- Qandariyah Location of Qandariyah in Syria
- Coordinates: 36°44′35″N 37°53′23″E﻿ / ﻿36.7431°N 37.8897°E
- Country: Syria
- Governorate: Aleppo
- District: Jarabulus
- Subdistrict: Jarabulus
- Elevation: 422 m (1,385 ft)

Population (2004)
- • Total: 888
- Time zone: UTC+2 (EET)
- • Summer (DST): UTC+3 (EEST)
- Geocode: C2241

= Qandariyah =

Qandariyah (قندرية; Gındırıya) is a village in northern Aleppo Governorate, northern Syria.
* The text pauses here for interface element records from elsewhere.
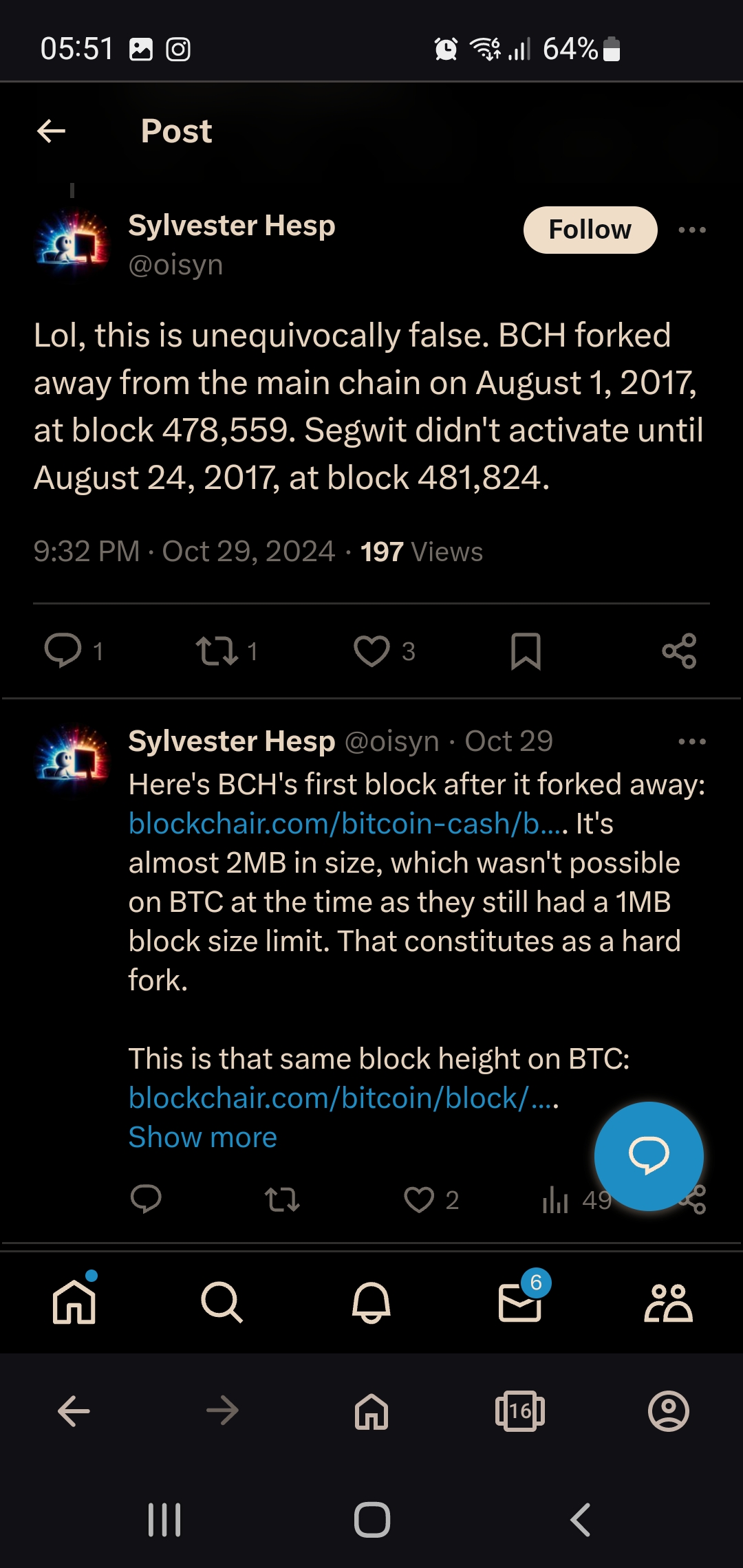Bookmark the main post
The image size is (743, 1568).
coord(526,651)
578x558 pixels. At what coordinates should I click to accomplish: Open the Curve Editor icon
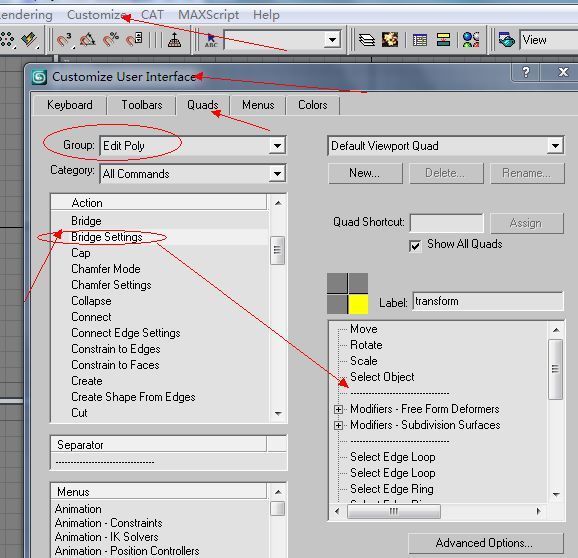pos(420,40)
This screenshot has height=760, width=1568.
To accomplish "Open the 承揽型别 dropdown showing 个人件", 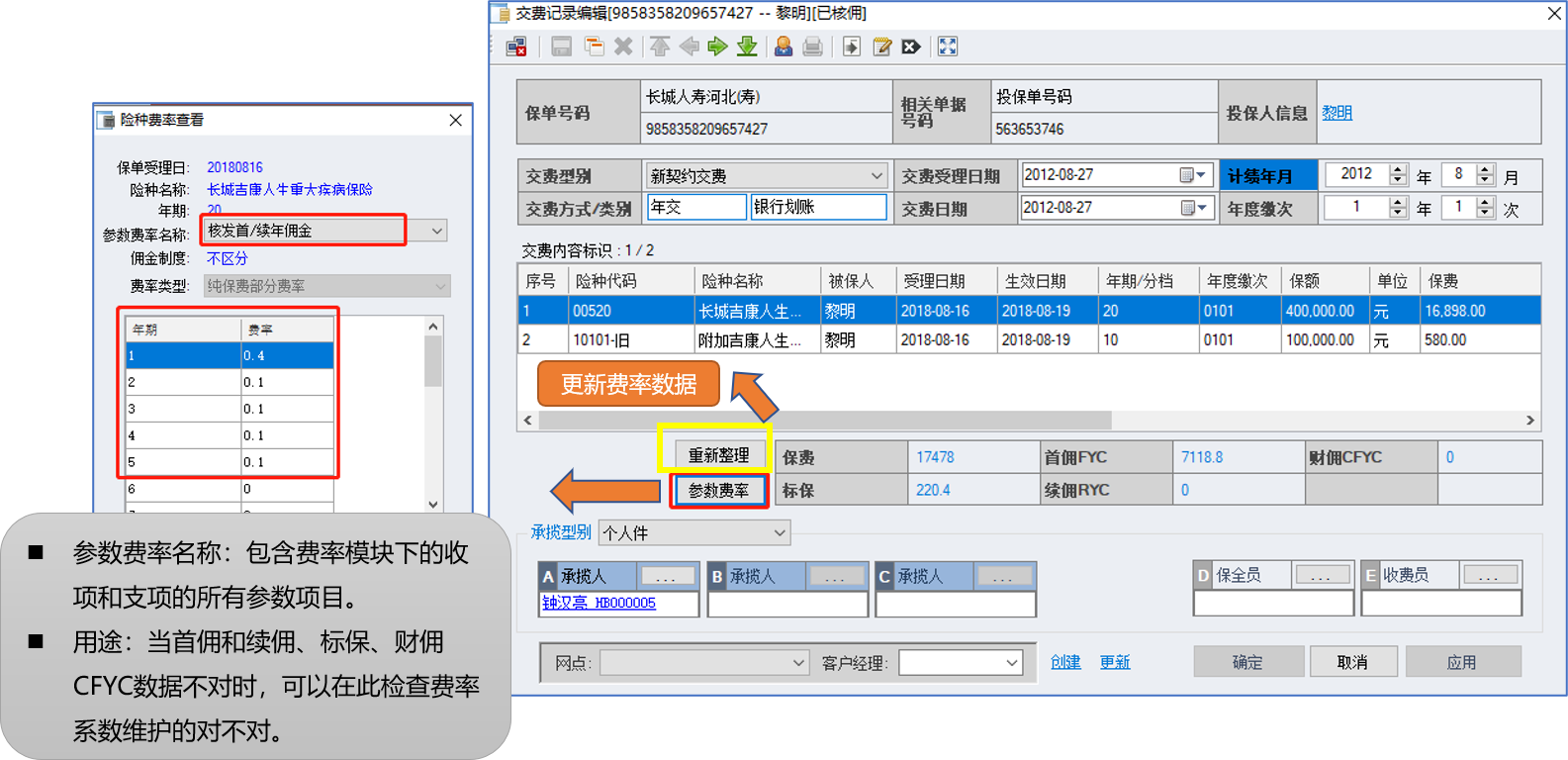I will click(x=779, y=533).
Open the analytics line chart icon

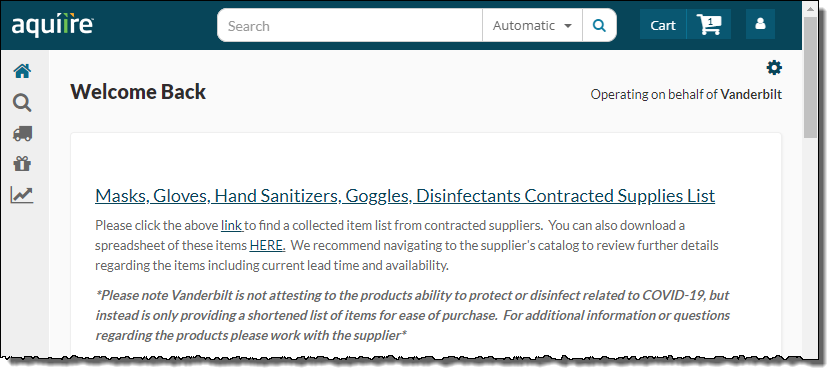pos(22,195)
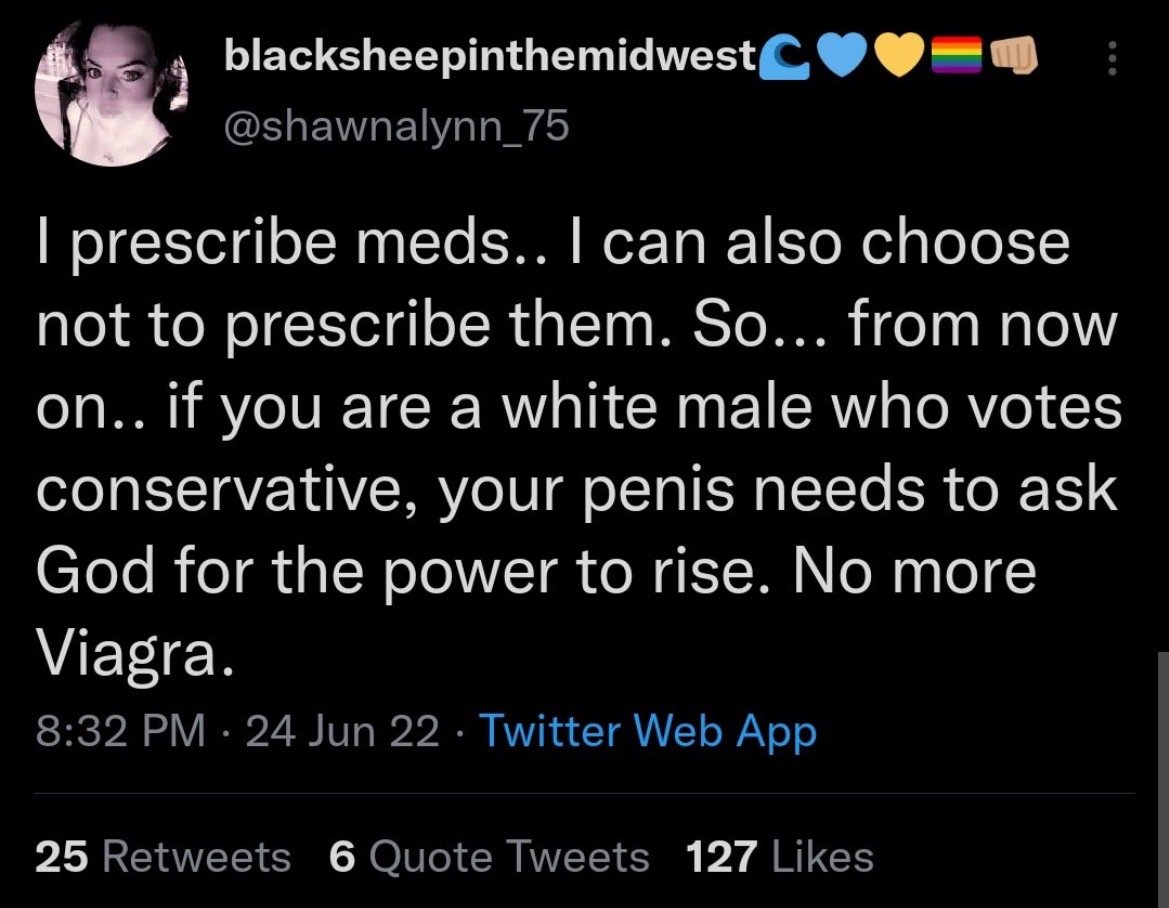1169x908 pixels.
Task: Click the 8:32 PM timestamp
Action: 121,730
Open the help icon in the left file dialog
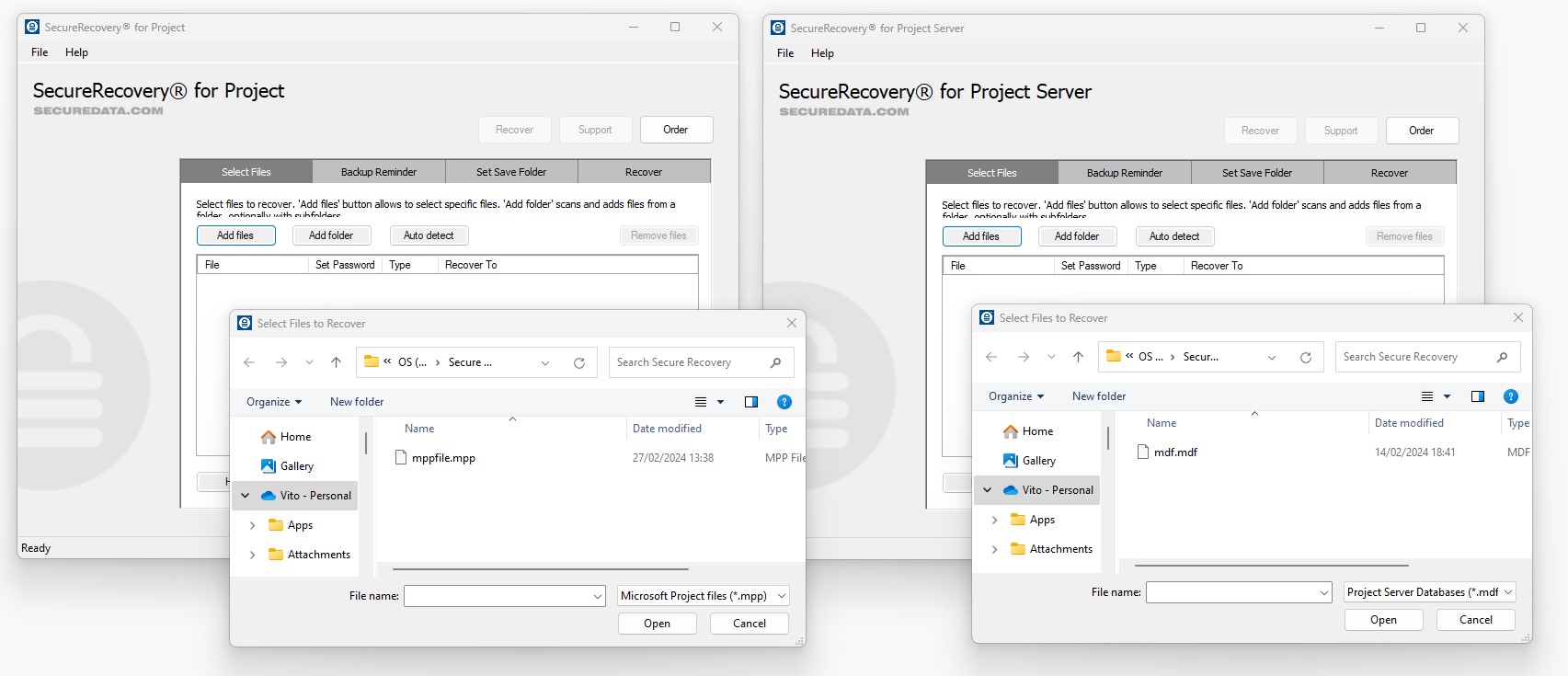 (784, 402)
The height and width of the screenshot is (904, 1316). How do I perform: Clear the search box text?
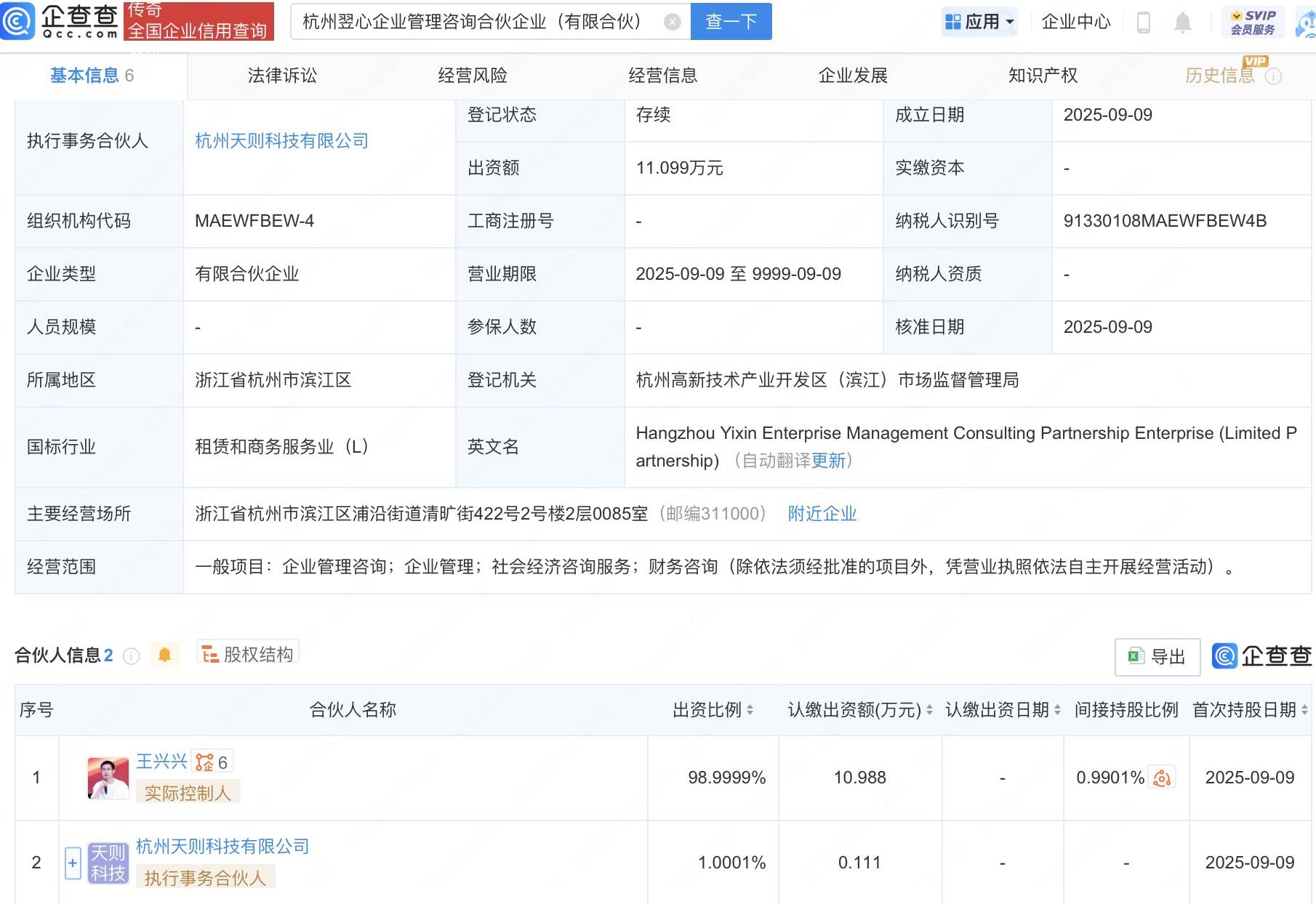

Situated on the northern Manbij Plain, halfway between Jarabulus and the lower course of Sajur River, the village is located about 12 km west of river Euphrates and about 6 km south of the border to the Turkish province of Gaziantep. It is inhabited by Turkmen.

With 888 inhabitants, as per the 2004 census, Qandariyah administratively belongs to Nahiya Jarabulus within Jarabulus District. Nearby localities include Ghassaniyah 2.5 km to the west, al-Bir Fawqani 3 km to the north, and Yusuf Bayk 3 km to the east.